■ **RECORD SET**
● ● ●

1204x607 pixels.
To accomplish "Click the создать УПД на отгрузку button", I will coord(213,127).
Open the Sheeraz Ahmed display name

● ● ●

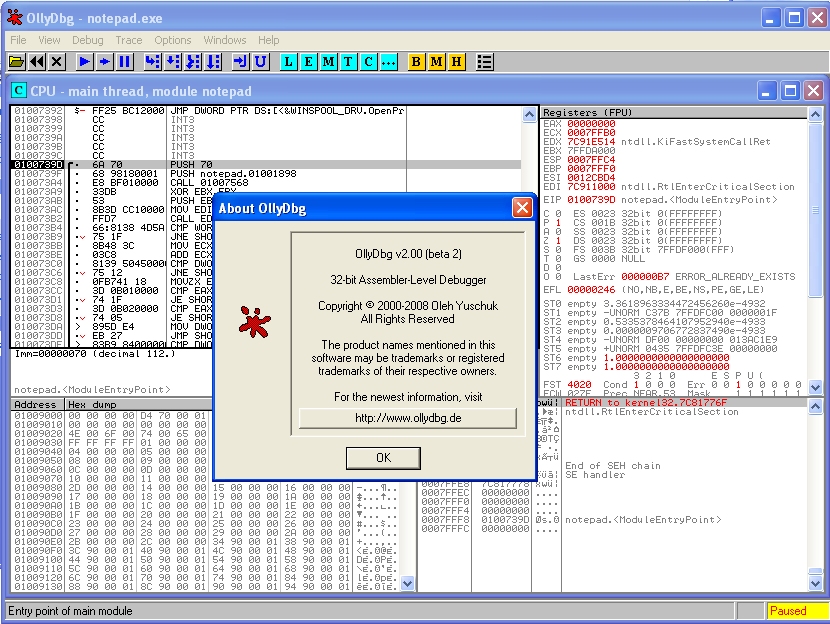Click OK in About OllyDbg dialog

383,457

● ● ●

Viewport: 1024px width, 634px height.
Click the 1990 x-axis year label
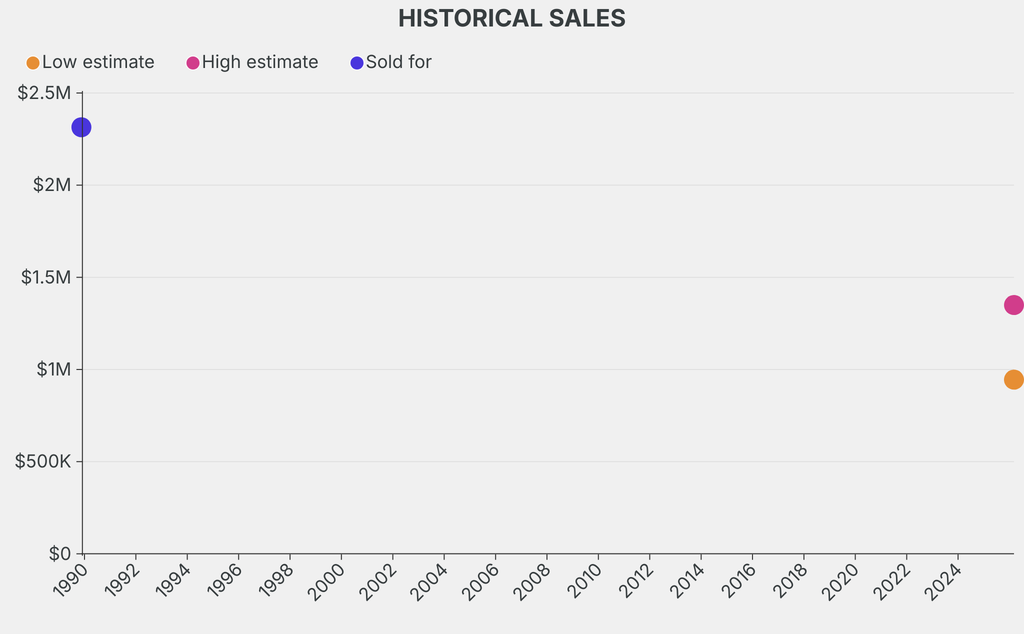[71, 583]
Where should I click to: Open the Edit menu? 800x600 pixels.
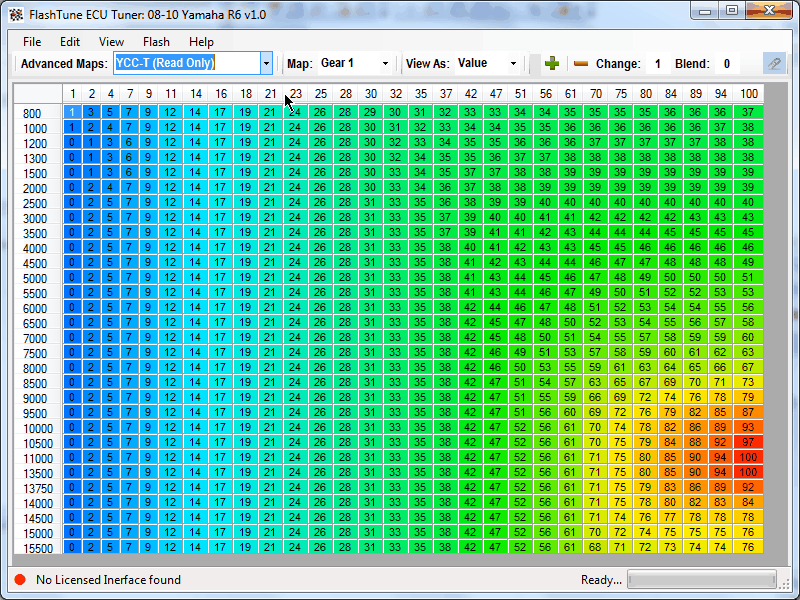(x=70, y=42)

● ● ●

■ **TASK PROMPT**
From the data above, reproduce word for word the lines running from the line with "1204x607 pixels." to the line with "Open the Sheeraz Ahmed display name", ends included.

■ **REPLY**
1204x607 pixels.
To accomplish "Click the создать УПД на отгрузку button", I will coord(213,127).
Open the Sheeraz Ahmed display name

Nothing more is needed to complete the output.